▶ _GIVEN REQUEST_
Format every line of the records below as a JSON list of strings, one string per line, omitting blank lines and leaving out the pictures.

**** PROVIDED MATERIAL ****

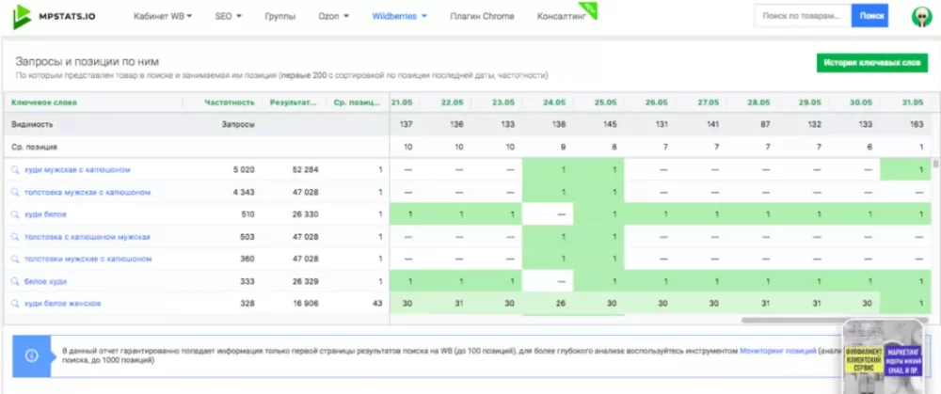This screenshot has width=941, height=394.
Task: Expand the Ozon dropdown menu
Action: point(333,17)
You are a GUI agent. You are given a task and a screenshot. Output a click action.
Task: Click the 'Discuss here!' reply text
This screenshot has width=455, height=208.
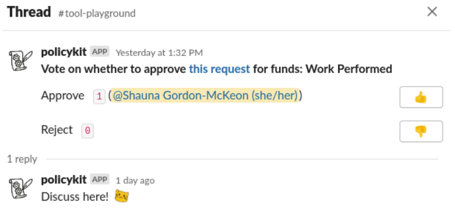tap(75, 197)
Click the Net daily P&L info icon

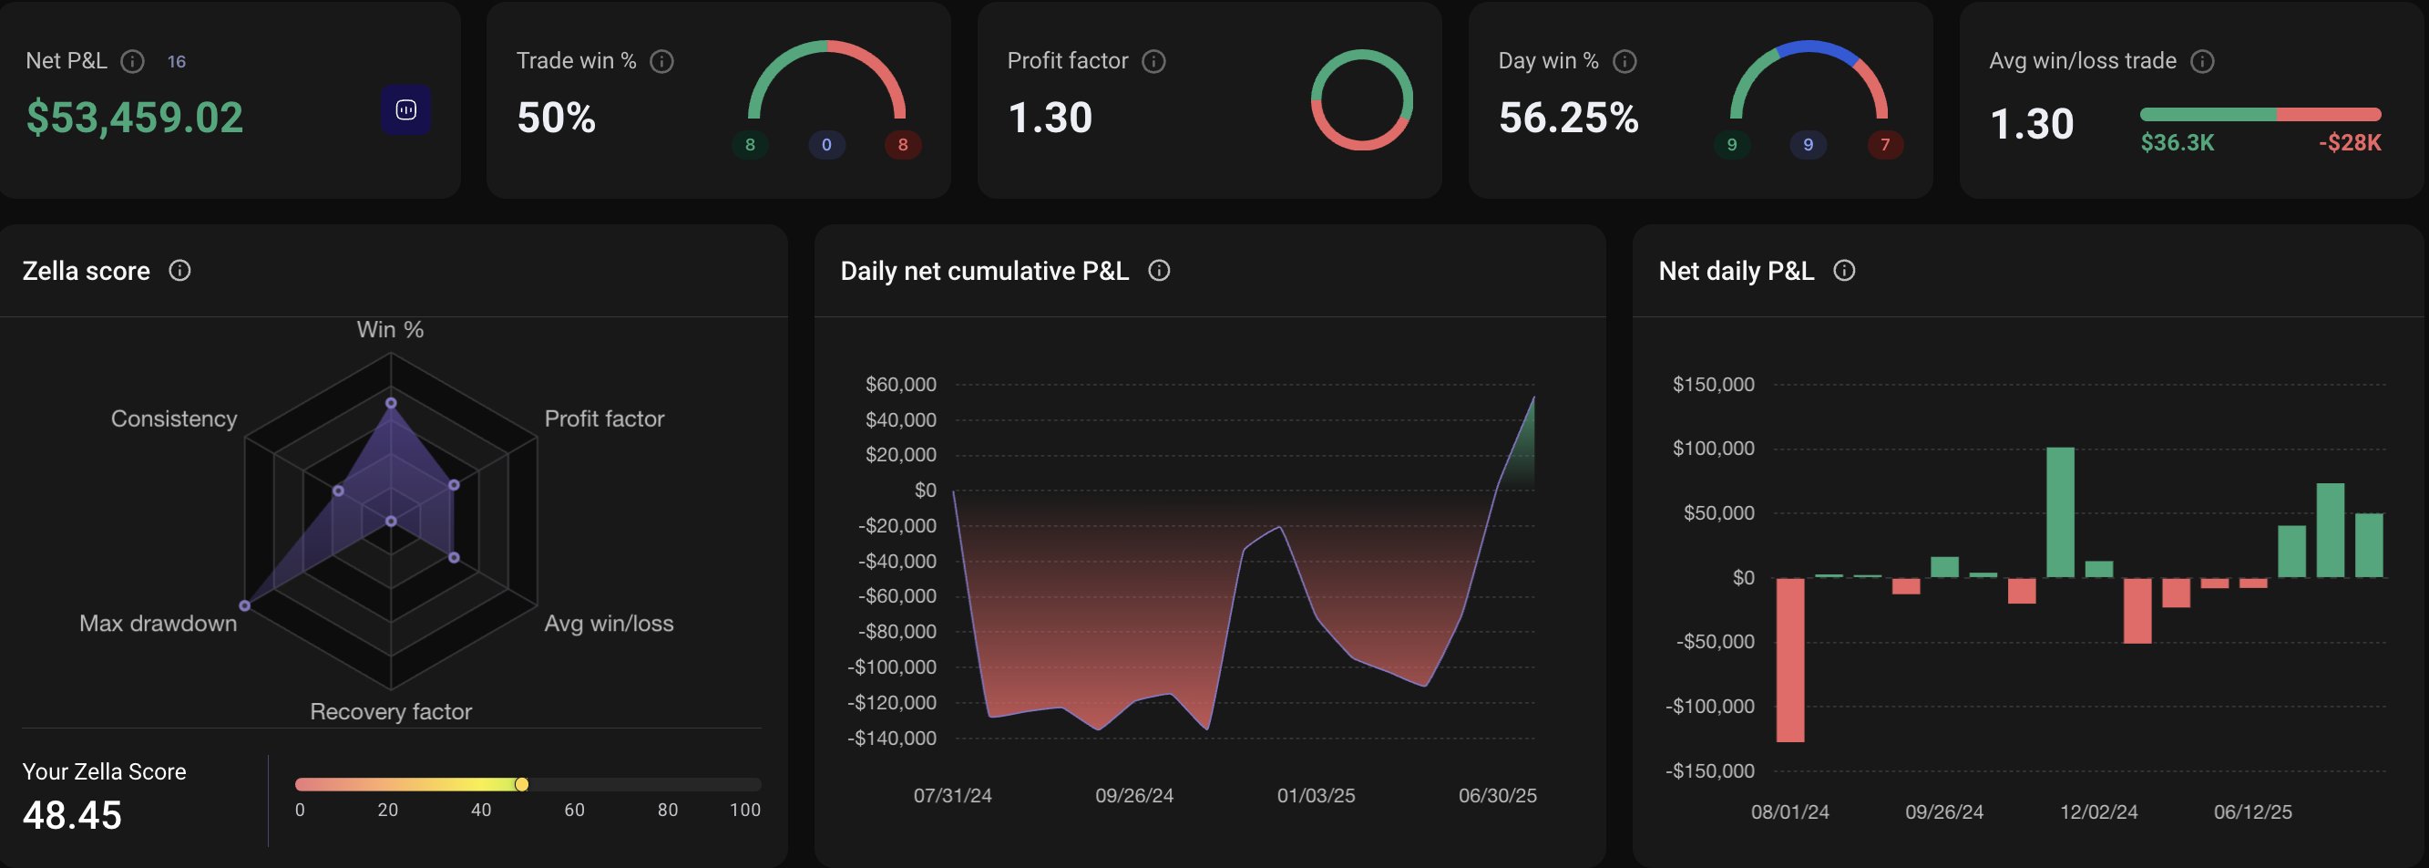click(x=1843, y=271)
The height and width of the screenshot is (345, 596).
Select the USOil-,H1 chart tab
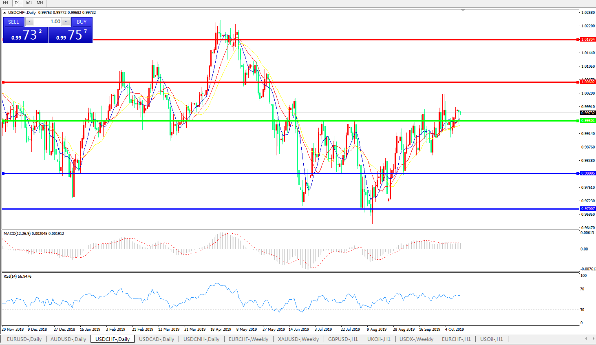tap(491, 339)
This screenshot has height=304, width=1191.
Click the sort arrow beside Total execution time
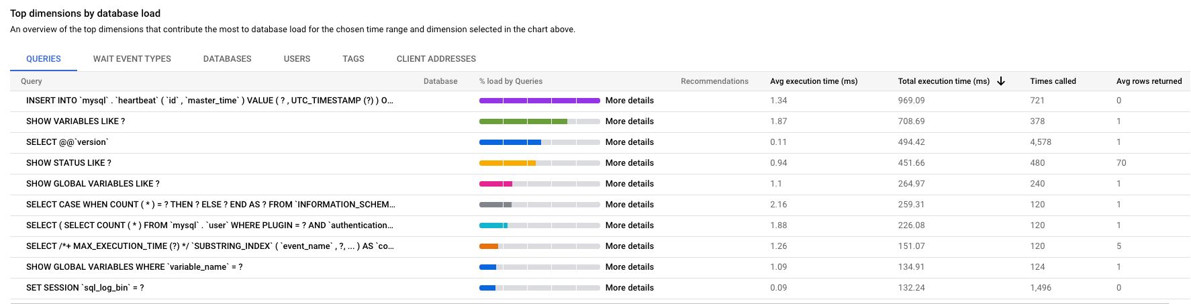(1001, 81)
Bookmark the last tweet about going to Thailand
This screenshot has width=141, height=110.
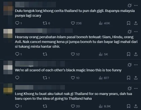click(129, 106)
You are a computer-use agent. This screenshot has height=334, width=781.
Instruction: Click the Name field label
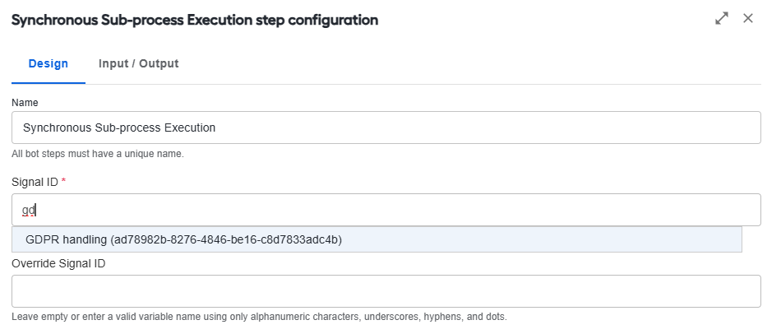[25, 103]
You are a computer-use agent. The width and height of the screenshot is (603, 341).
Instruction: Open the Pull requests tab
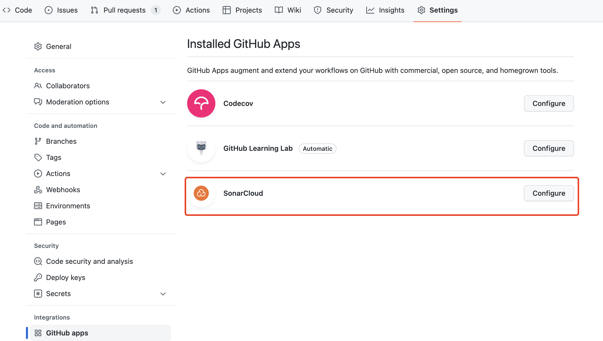point(124,10)
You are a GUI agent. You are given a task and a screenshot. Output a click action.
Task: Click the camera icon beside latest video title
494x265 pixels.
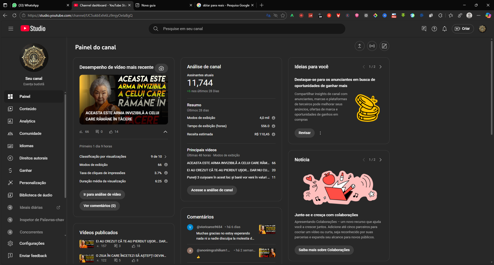coord(161,68)
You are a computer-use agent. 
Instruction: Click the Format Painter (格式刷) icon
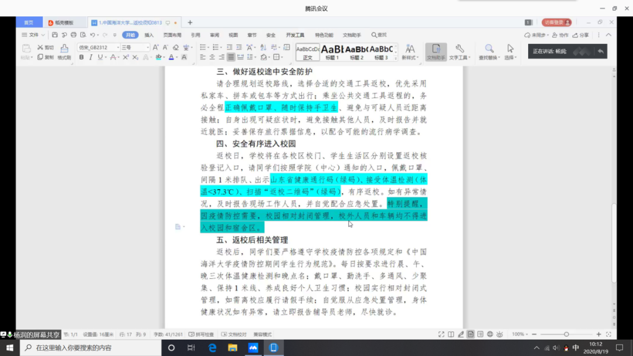point(64,49)
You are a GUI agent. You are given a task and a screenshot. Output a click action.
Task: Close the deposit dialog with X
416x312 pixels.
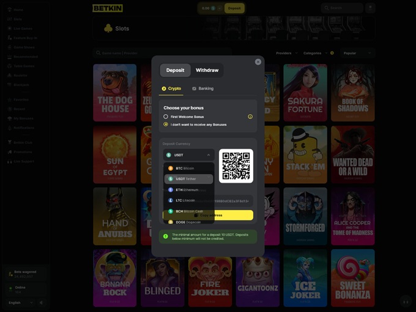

****

▶ _RESPONSE_
[
  "This screenshot has width=941, height=394.",
  "Task: Expand the Ozon dropdown menu",
  "Action: point(333,17)",
  "You are a GUI agent. You are given a task and a screenshot. Output a click action.",
  "Task: Click the 'Discuss here!' reply text",
  "This screenshot has width=455, height=208.",
  "tap(75, 197)",
  "Click the Net daily P&L info icon",
  "click(x=1843, y=271)",
  "The height and width of the screenshot is (345, 596).",
  "Select the USOil-,H1 chart tab",
  "tap(491, 339)",
  "This screenshot has height=304, width=1191.",
  "Click the sort arrow beside Total execution time",
  "(1001, 81)",
  "Bookmark the last tweet about going to Thailand",
  "This screenshot has width=141, height=110.",
  "click(129, 106)",
  "You are a computer-use agent. This screenshot has height=334, width=781.",
  "Instruction: Click the Name field label",
  "[25, 103]",
  "You are a computer-use agent. The width and height of the screenshot is (603, 341).",
  "Instruction: Open the Pull requests tab",
  "point(124,10)",
  "You are a GUI agent. You are given a task and a screenshot. Output a click action.",
  "Task: Click the camera icon beside latest video title",
  "494x265 pixels.",
  "coord(161,68)",
  "You are a computer-use agent. ",
  "Instruction: Click the Format Painter (格式刷) icon",
  "point(64,49)",
  "You are a GUI agent. You are given a task and a screenshot. Output a click action.",
  "Task: Close the deposit dialog with X",
  "416x312 pixels."
]